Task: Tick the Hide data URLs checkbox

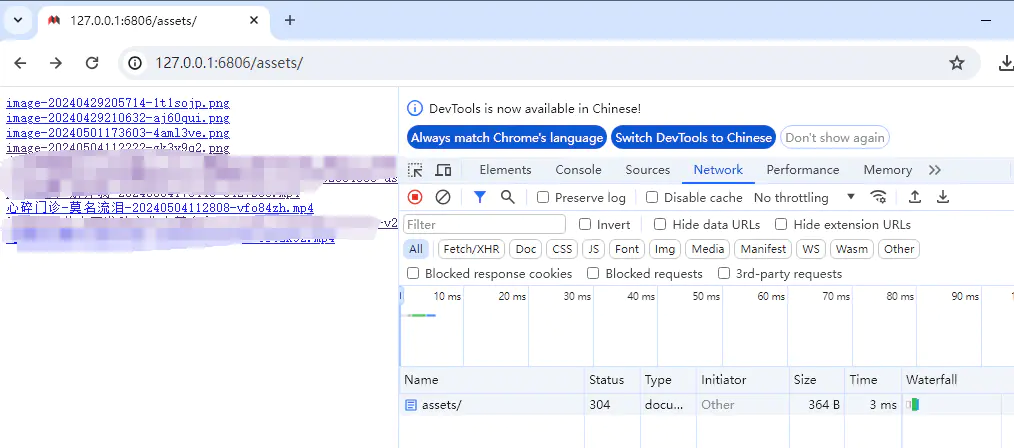Action: (x=660, y=225)
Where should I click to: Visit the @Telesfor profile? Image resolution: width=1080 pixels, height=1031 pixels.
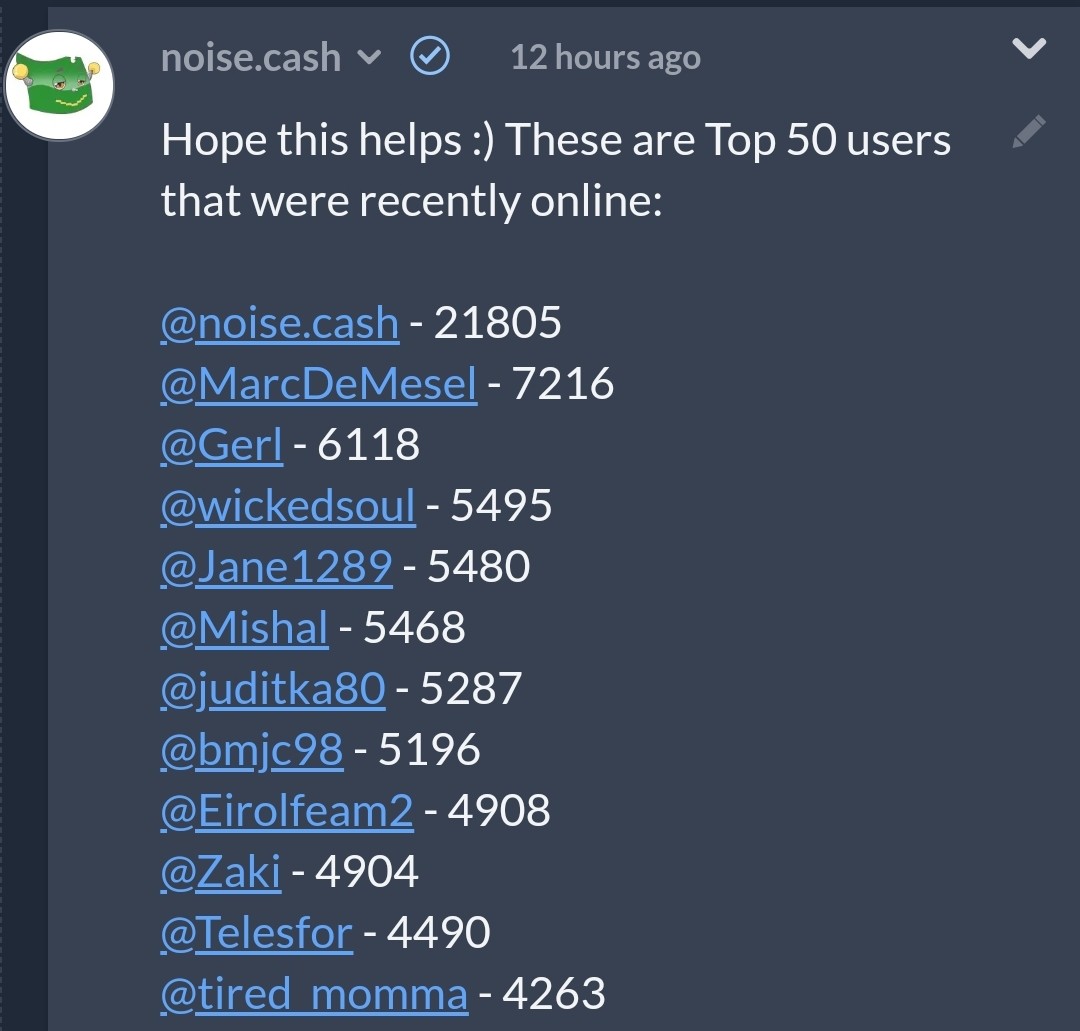tap(257, 933)
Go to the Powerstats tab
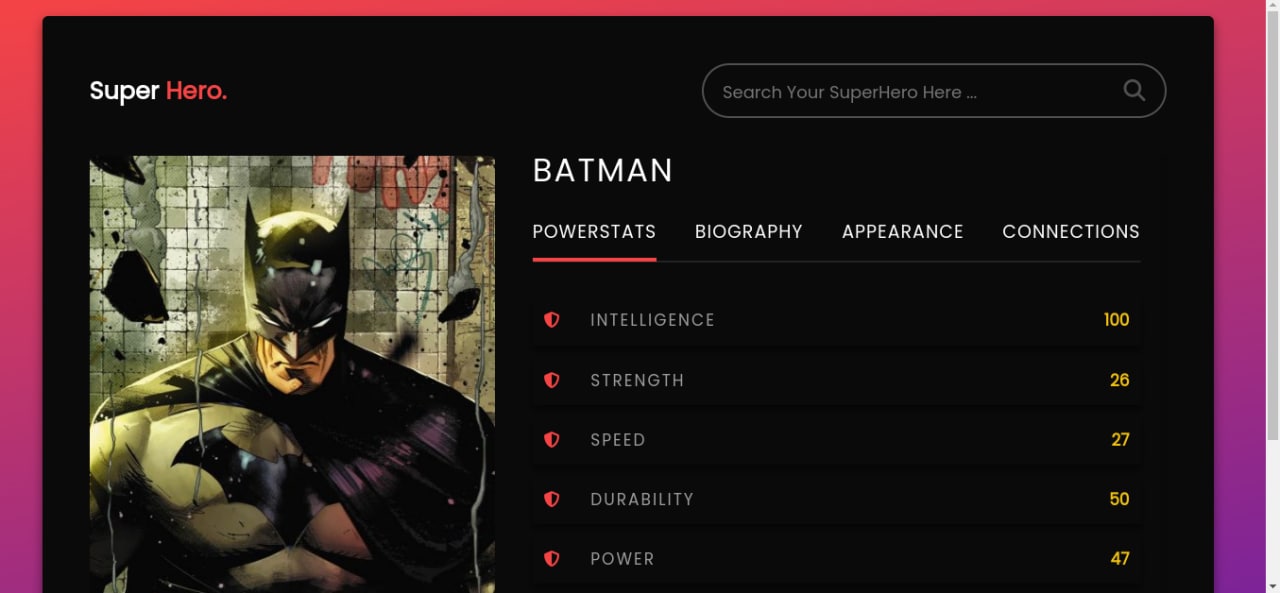This screenshot has width=1280, height=593. point(594,232)
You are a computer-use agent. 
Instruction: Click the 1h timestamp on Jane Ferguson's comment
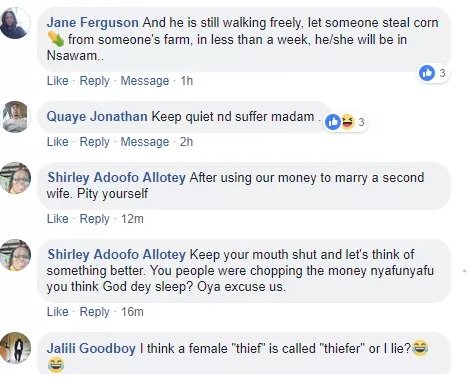tap(187, 81)
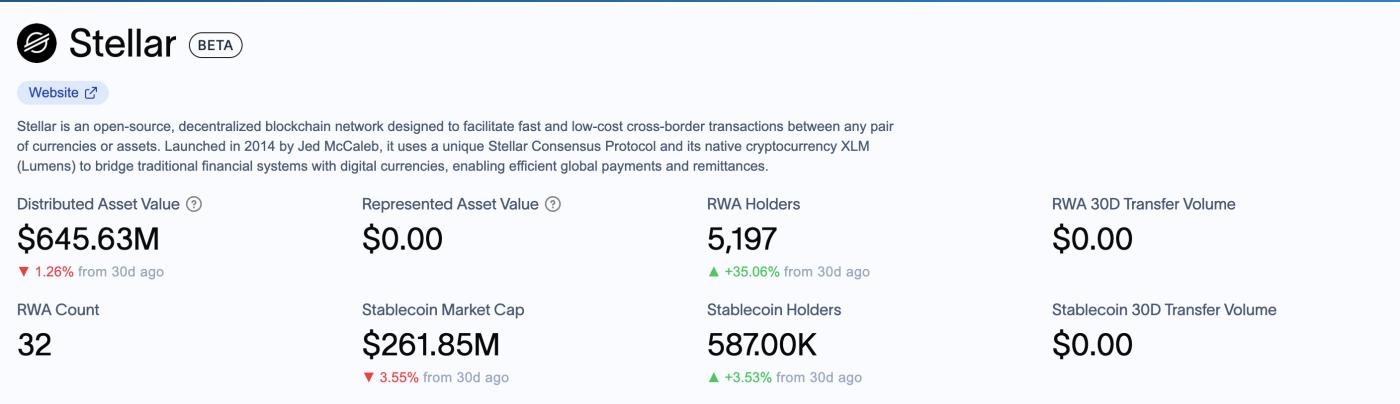Click the $645.63M distributed asset value

click(88, 239)
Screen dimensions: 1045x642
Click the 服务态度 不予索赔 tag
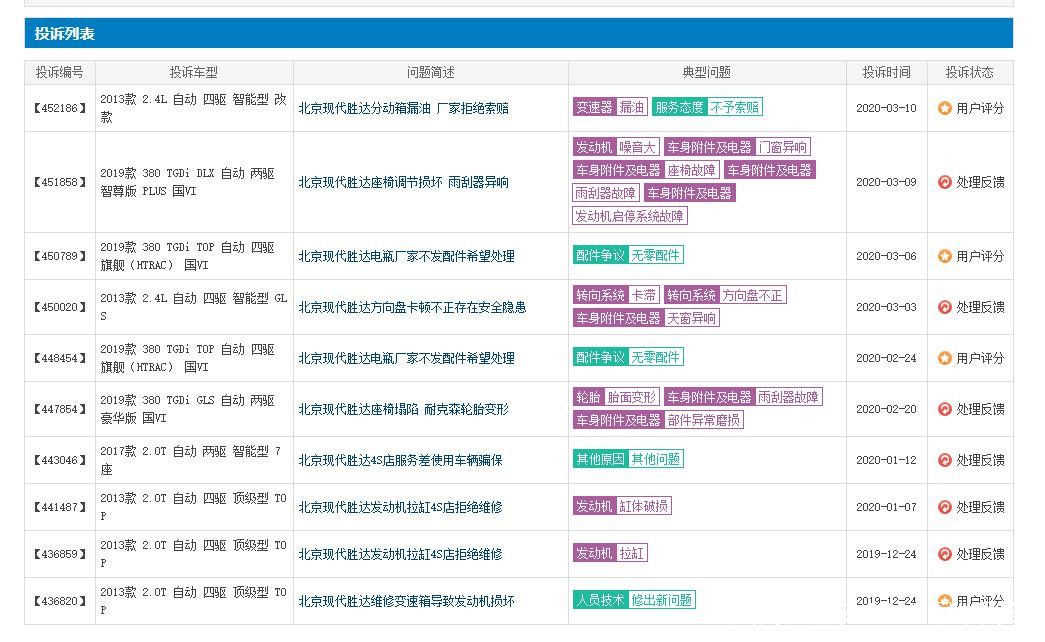pos(706,107)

WHAT YOU HAVE TO DO: Starting at the line with "Go to the Powerstats tab", reproduce exactly each line through the end of the entries, including the first and the last, and skip the pictures.

COMPLETED TASK:
Go to the Powerstats tab
This screenshot has width=1280, height=593. point(594,232)
You are a computer-use agent. 
Instruction: Click the 1h timestamp on Jane Ferguson's comment
tap(187, 81)
Click the $645.63M distributed asset value

click(88, 239)
Screen dimensions: 1045x642
Click the 服务态度 不予索赔 tag
pos(706,107)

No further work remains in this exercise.